Collins, Judson Dwight

Collins, Judson Dwight superintendent of the Methodist Episcopal missions in China, was born in Wayne County, N. Y., Feb. 12, 1822. He removed with his parents to Michigan in 1831, was converted in 1838, graduated in Michigan University 1845, entered the itinerant ministry in the Michigan Conference, and was appointed teacher in the Wesleyan Seminary at Albion in the same year. He was sent as missionary to China and superintendent in 1847, returned with impaired health in 1851, and died May 13, 1852, in Washtenaw County, Michigan. His mind was clear and vigorous, more solid than brilliant, and more logical than eloquent. "Years before the Church established the China mission, and while prosecuting his collegiate studies, he pursued a course of reading on China, preparatory to a whole life of missionary labor among its benighted millions, and his mind had no rest until it was actually surrounded by their darkness and misery.
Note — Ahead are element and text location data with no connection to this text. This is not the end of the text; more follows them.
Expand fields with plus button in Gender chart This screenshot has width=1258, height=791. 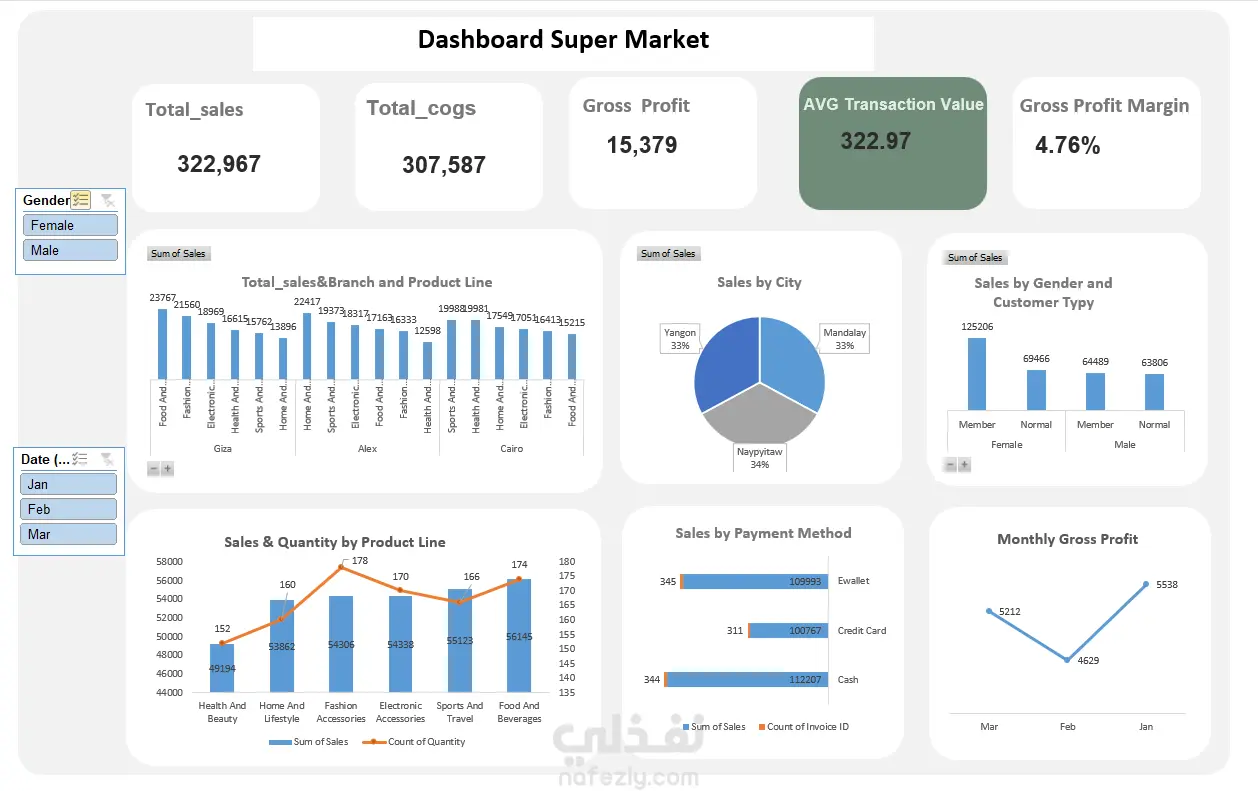point(964,464)
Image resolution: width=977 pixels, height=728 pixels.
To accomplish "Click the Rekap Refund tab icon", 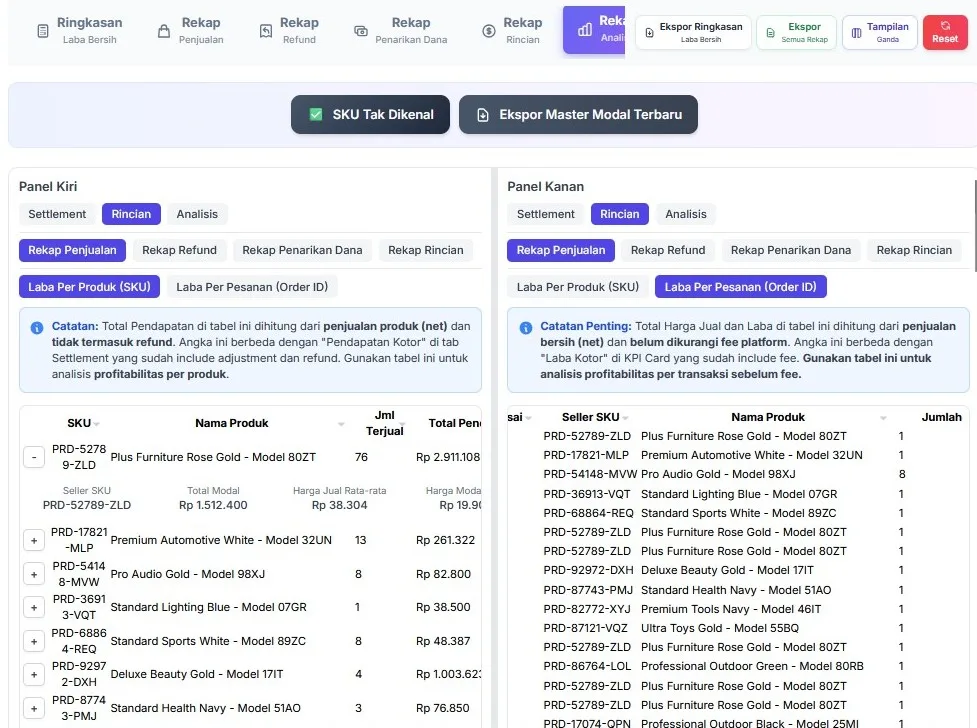I will click(x=266, y=32).
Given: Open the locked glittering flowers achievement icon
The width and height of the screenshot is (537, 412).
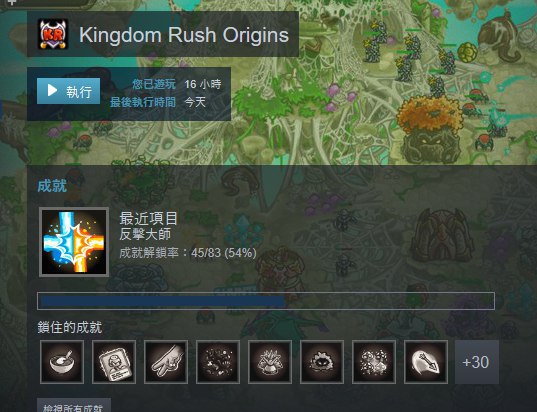Looking at the screenshot, I should [374, 362].
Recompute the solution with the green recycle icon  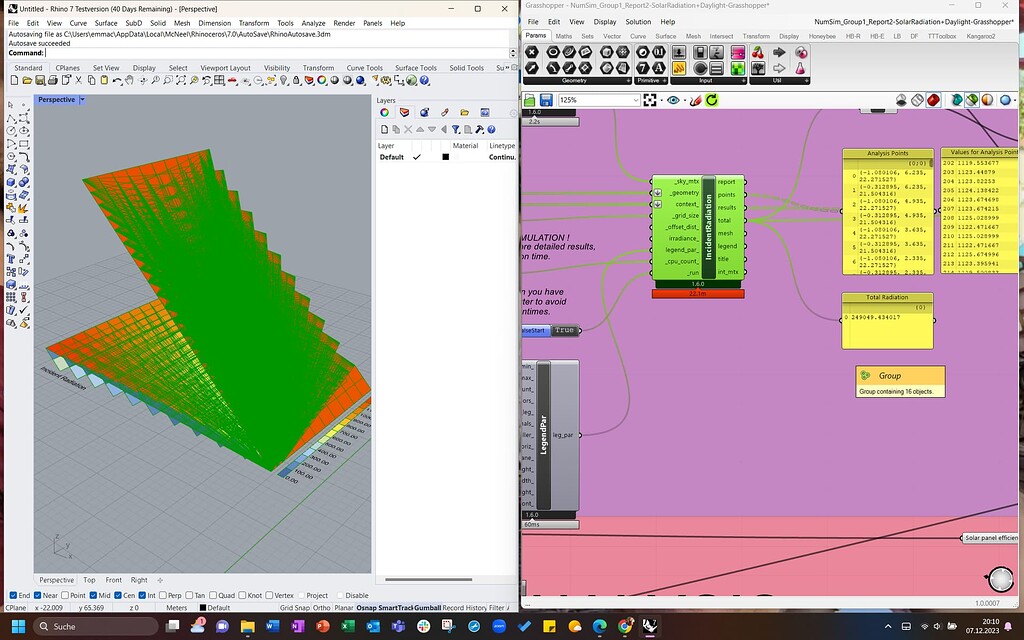[711, 99]
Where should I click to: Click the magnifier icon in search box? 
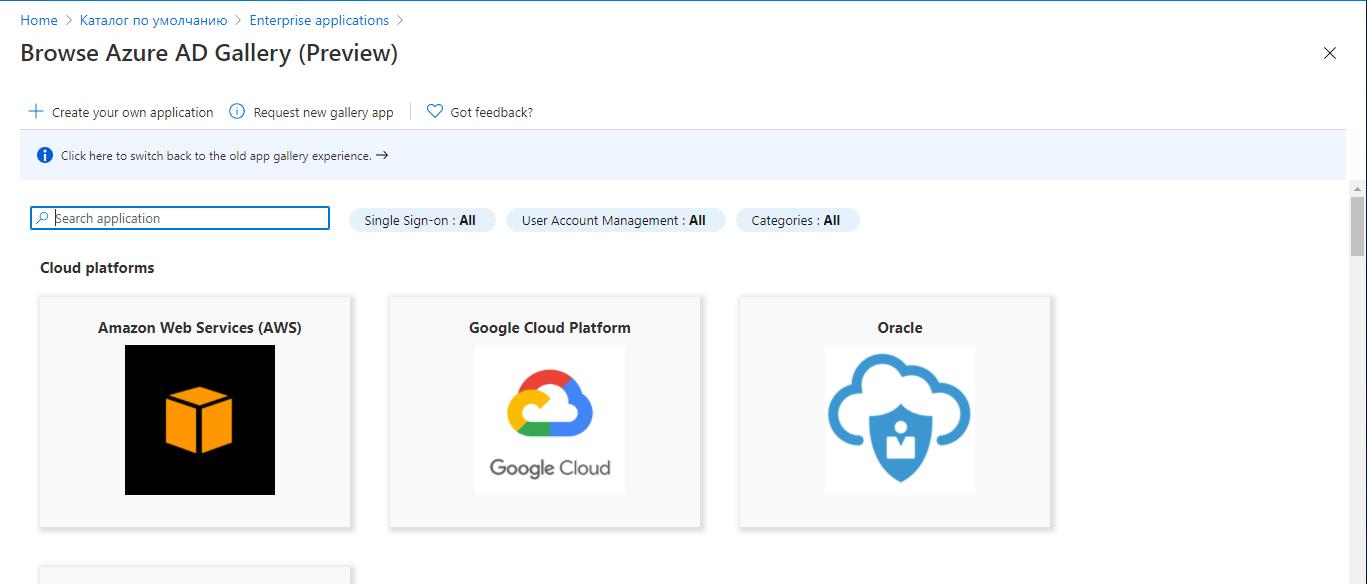pyautogui.click(x=42, y=218)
No temporary impulse led him thither, no transient fervent feelings urged him to a life of toil in that distant land; but a permanent conviction of duty possessed his mind, one great idea of supreme service to Christ controlled his whole existence, and carried all his thoughts, all his affections, all his impulses, to that extensive territory of heathenism, and his martyr-like attachments to his work were only loosened by death." — Minutes of Conferences, 1852, p. 113; Sprague, Annals, 7:831.